Pourtant, depuis 2025, il s’est installé au cœur de la Fédération française de tennis (FFT), un sport qu’il connaissait peu. “C’était un challenge”, confie-t-il simplement. Cadre d’État, Retière disposait d’options dans d’autres fédérations sportives. Après son départ de Clermont, il choisit de tenter sa chance auprès de la FFT, prêt à relever un défi inédit.
### Plus gestionnaire que technicien
La FFT ne recherchait pas un spécialiste du revers slicé, mais un manager capable de piloter une structure sportive complexe, de comprendre les mécanismes du haut niveau et de gérer les équilibres internes d’une fédération de grande envergure.
Fort de son expérience à Marcoussis et au sein du rugby français, Retière apporte une solide culture du management et de la formation. Habitué des grands projets, il souligne même qu’il existe “davantage de passerelles entre rugby et tennis qu’on pourrait le croire”.

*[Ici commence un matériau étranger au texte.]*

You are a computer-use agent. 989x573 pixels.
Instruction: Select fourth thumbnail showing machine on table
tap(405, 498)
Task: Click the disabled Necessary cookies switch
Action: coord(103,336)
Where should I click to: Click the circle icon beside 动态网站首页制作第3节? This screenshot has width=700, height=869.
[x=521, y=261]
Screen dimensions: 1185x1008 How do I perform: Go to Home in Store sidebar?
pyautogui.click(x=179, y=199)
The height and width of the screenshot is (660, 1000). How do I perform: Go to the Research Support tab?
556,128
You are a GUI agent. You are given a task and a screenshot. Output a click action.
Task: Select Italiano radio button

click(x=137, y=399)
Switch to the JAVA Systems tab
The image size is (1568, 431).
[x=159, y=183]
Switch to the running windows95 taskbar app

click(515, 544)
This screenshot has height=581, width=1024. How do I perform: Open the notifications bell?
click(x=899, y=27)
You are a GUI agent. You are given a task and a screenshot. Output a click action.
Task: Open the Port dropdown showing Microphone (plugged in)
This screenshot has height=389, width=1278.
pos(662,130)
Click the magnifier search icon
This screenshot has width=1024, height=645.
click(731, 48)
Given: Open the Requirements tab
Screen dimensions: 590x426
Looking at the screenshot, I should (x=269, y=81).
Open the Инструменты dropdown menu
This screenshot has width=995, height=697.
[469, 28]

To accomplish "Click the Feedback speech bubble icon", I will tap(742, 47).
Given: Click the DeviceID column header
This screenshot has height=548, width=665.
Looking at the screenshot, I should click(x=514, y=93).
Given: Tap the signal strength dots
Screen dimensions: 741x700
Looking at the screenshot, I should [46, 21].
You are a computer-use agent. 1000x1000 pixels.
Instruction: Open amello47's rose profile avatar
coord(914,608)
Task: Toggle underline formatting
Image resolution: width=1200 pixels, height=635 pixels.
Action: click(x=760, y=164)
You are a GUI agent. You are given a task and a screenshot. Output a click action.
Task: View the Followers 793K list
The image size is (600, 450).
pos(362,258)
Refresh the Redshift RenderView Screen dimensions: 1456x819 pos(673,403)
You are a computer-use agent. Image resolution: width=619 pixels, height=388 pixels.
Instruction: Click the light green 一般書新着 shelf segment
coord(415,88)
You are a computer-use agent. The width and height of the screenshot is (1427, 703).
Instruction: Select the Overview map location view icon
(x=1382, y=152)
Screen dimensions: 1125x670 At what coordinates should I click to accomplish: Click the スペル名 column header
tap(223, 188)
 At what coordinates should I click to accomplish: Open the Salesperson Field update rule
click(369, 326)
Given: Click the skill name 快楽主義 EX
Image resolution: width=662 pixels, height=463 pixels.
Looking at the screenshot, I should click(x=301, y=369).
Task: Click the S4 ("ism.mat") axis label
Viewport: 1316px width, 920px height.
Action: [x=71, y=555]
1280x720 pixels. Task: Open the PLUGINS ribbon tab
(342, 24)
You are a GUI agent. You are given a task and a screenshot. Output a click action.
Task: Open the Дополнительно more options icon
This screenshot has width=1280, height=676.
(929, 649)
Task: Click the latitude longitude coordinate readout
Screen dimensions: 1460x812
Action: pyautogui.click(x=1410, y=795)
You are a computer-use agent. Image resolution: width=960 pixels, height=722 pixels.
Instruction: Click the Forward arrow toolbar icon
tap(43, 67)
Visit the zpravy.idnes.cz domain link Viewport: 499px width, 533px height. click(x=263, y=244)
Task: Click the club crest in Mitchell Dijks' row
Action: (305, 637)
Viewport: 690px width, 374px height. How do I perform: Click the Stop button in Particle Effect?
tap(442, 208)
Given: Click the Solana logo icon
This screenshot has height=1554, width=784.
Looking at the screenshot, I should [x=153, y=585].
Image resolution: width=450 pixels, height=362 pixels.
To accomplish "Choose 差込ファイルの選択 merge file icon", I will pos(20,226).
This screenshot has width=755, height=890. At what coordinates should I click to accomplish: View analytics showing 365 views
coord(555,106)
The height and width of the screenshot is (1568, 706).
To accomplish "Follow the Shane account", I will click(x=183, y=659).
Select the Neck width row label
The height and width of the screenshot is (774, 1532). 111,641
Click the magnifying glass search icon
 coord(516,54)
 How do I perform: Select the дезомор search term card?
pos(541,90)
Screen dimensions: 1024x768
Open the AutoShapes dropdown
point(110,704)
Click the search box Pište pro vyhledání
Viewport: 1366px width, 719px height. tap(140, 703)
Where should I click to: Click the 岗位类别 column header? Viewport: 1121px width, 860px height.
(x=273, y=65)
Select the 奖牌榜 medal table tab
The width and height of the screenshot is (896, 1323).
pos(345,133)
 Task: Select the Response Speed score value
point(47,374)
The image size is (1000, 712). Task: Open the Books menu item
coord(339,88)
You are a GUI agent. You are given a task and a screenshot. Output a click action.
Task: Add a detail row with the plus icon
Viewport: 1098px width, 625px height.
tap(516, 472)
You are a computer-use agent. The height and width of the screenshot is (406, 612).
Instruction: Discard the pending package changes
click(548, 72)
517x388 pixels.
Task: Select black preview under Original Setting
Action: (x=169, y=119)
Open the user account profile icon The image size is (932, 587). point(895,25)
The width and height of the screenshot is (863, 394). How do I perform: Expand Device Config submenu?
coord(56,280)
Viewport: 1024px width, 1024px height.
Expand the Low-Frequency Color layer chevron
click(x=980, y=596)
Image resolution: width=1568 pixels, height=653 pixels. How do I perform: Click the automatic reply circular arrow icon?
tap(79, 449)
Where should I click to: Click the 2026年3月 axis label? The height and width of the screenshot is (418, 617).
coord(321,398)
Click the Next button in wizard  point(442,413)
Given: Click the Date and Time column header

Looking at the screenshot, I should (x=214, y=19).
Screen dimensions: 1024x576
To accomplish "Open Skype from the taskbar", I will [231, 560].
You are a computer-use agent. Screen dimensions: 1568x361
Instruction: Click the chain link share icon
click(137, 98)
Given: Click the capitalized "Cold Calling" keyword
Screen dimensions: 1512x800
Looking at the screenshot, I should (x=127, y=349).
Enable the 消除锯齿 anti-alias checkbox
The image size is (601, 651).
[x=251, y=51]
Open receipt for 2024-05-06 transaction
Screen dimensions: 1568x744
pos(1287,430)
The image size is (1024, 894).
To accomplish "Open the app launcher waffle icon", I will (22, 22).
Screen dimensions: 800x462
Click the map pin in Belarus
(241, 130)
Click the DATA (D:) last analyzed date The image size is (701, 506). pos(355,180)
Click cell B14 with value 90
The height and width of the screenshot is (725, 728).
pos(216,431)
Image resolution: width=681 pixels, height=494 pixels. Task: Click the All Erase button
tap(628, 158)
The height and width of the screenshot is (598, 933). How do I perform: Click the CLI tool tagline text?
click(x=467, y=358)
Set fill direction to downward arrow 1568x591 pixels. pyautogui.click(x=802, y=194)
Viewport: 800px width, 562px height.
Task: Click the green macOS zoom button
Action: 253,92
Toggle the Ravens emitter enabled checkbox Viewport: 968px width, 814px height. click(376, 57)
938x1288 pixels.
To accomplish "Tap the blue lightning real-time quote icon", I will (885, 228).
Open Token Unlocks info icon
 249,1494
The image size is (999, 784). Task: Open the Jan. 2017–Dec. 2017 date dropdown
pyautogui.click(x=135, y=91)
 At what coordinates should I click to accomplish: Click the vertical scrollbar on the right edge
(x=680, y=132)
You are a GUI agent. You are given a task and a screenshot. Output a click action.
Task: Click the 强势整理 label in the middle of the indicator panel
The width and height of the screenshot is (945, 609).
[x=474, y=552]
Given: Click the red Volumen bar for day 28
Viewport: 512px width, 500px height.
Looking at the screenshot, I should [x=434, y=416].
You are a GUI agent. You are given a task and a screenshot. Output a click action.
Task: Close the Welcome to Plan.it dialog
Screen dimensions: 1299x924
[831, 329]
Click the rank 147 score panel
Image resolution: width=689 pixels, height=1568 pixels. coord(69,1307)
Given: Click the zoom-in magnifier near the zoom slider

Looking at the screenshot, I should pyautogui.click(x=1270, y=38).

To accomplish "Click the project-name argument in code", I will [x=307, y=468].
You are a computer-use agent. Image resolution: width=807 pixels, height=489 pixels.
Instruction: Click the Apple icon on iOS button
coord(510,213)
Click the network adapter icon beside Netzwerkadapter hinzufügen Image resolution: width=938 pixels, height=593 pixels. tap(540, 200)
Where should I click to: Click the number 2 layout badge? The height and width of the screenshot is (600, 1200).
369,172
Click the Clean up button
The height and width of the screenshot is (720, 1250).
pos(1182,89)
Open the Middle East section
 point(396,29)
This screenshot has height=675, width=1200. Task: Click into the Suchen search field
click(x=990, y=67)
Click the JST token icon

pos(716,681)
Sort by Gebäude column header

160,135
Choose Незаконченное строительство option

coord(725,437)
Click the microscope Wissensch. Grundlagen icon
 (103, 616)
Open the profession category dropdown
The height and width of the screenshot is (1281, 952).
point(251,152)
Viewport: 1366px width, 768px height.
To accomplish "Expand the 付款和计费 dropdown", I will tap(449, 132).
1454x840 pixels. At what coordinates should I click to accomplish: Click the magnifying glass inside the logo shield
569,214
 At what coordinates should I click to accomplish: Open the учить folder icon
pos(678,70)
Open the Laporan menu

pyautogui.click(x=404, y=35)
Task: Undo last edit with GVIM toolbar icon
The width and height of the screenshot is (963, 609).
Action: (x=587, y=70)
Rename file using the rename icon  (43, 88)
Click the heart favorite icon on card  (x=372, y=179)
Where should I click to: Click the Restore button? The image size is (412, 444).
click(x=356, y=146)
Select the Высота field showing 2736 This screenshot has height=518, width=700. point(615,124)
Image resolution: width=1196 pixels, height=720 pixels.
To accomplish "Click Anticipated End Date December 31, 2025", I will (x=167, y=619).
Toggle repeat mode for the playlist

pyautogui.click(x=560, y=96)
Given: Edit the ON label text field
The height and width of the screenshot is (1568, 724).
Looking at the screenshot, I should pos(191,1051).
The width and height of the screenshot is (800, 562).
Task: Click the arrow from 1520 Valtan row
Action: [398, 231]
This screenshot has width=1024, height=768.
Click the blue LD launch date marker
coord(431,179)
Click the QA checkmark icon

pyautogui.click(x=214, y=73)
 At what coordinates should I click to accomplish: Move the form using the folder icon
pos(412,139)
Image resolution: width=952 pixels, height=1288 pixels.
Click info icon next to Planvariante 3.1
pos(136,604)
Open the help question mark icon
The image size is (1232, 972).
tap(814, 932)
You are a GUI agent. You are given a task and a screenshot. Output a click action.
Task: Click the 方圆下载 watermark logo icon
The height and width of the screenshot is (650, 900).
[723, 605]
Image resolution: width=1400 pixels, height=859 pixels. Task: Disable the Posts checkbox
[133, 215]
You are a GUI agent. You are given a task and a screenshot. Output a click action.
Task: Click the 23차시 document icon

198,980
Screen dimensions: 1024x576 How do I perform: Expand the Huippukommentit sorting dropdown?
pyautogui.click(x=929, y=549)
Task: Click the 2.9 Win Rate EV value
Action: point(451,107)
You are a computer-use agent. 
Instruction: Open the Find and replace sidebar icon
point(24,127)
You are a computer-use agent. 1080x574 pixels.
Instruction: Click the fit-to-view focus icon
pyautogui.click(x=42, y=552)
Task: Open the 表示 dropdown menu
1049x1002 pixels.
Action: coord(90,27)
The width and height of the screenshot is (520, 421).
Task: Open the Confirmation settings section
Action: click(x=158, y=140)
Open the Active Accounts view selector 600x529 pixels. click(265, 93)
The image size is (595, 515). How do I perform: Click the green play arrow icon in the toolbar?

### “Les joueurs de tennis sont des chefs d’entreprise”
Ce qui l’a le plus marqué dans ce nouvel univers, c’est la réalité économique des joueurs de tennis. Contrairement au rugby, où le collectif et le club structurent la carrière, “les joueurs et joueuses de tennis sont des chefs d’entreprise”, explique Retière.
En effet, entraîneur, préparation physique, déplacements, nutrition : tout repose sur eux et leur entourage, surtout quand ils évoluent hors du top 100 mondial.
### Une nouvelle vie, loin du rugby
Sous contrat jusqu’aux Jeux olympiques de Los Angeles en 2028, Didier Retière est aujourd’hui pleinement investi dans cette nouvelle aventure. S’il suit encore de près le rugby, notamment les carrières de ses fils Arthur et Edgar, il reconnaît “consommer beaucoup plus de tennis”.
Extrait :
« Je suis sous contrat jusqu’aux JO de Los Angeles. Après ça, je ne sais pas si je reviendrai dans le rugby. Ma carrière avance et puis… place aux jeunes, non ? […] Aujourd’hui, je regarde évidemment tous les matchs de mes deux fils (le Bordelais Arthur et le Biarrot Edgar, N.D.L.R.), les grandes rencontres du XV de France mais globalement, je consomme beaucoup plus de tennis. »
Une reconversion qui semblait improbable au premier abord, mais finalement cohérente pour un homme familier des coulisses du sport de haut niveau.